Background: Plasmodium falciparum malaria remains one of the world's major infectious diseases that cause most morbidity and mortality, particularly in children. In Ghana, most children below the ages of 5 years depending on the severity of the infection often lose their lives. However, it is still debatable why infection with falciparum malaria contributes to thrombocytopenia.

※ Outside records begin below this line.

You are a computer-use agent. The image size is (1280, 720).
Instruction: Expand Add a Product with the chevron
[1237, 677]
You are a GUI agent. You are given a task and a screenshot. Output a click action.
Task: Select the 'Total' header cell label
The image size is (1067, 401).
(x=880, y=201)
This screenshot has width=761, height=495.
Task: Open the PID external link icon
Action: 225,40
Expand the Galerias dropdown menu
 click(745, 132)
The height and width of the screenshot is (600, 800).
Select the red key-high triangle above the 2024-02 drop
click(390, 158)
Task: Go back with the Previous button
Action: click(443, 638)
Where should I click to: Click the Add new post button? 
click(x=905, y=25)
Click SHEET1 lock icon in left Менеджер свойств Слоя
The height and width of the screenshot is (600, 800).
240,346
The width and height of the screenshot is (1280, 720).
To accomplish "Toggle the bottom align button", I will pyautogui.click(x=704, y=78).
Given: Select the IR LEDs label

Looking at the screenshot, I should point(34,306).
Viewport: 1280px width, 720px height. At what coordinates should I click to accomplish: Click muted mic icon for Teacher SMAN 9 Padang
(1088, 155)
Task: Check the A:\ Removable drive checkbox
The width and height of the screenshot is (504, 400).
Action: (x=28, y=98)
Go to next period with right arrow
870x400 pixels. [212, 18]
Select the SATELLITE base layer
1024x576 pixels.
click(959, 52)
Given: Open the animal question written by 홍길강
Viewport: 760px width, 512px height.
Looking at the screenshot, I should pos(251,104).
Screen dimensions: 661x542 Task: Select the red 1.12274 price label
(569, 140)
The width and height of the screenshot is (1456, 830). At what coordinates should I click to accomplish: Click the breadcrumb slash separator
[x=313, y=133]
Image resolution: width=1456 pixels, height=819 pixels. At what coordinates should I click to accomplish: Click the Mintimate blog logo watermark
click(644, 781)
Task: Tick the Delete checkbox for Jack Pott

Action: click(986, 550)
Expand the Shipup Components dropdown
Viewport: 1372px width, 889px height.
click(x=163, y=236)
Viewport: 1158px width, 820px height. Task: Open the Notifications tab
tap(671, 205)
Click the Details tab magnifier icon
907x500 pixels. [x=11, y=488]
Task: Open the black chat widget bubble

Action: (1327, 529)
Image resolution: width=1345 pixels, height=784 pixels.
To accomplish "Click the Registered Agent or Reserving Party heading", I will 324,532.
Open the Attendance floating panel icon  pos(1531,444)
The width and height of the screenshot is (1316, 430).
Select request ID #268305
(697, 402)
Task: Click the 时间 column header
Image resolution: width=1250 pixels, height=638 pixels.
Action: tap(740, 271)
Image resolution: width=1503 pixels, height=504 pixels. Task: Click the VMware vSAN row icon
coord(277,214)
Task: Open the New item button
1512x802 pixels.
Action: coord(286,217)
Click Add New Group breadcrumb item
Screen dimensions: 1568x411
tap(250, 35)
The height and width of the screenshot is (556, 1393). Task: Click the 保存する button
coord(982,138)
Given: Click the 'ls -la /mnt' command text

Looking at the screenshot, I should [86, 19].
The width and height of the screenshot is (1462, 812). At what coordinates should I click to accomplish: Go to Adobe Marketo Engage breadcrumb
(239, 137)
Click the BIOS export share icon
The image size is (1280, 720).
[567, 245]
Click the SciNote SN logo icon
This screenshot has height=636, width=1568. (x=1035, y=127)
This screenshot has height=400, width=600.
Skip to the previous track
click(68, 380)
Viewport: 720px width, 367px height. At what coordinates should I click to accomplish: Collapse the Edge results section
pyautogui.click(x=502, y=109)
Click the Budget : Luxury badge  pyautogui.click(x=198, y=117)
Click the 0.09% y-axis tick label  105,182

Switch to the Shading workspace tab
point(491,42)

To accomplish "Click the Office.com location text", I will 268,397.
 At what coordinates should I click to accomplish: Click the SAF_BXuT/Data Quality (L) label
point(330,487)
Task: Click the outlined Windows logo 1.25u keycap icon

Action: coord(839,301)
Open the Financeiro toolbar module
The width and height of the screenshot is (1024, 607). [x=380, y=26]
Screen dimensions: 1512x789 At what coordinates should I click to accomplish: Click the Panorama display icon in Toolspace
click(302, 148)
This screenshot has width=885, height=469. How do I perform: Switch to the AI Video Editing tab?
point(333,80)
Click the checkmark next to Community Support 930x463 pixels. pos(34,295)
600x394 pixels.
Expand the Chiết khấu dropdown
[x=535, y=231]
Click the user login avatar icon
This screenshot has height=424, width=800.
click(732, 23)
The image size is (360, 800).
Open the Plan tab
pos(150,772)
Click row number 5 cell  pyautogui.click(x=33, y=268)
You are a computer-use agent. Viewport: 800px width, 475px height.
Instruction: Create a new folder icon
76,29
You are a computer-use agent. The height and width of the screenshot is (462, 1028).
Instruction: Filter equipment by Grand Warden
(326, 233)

Methods: This study sought to investigate the expression of the various platelet indices and activation markers in children with falciparum malaria. Platelet indices (Platelet count [PLT], Plateletcrite [PCT], Mean Platelet Volume [MPV], Platelet Distribution Width [PDW] and Platelet-Large Cell Ratio [P-LCR]) and platelet surface membrane glycoproteins (GPIIb/IIIa [PAC-1], P-selectin [CD62p] and GPIV [CD36]) expressions were determined in children with falciparum malaria (cases) and healthy children (controls) using automated blood cell analysis and flow cytometry techniques, respectively.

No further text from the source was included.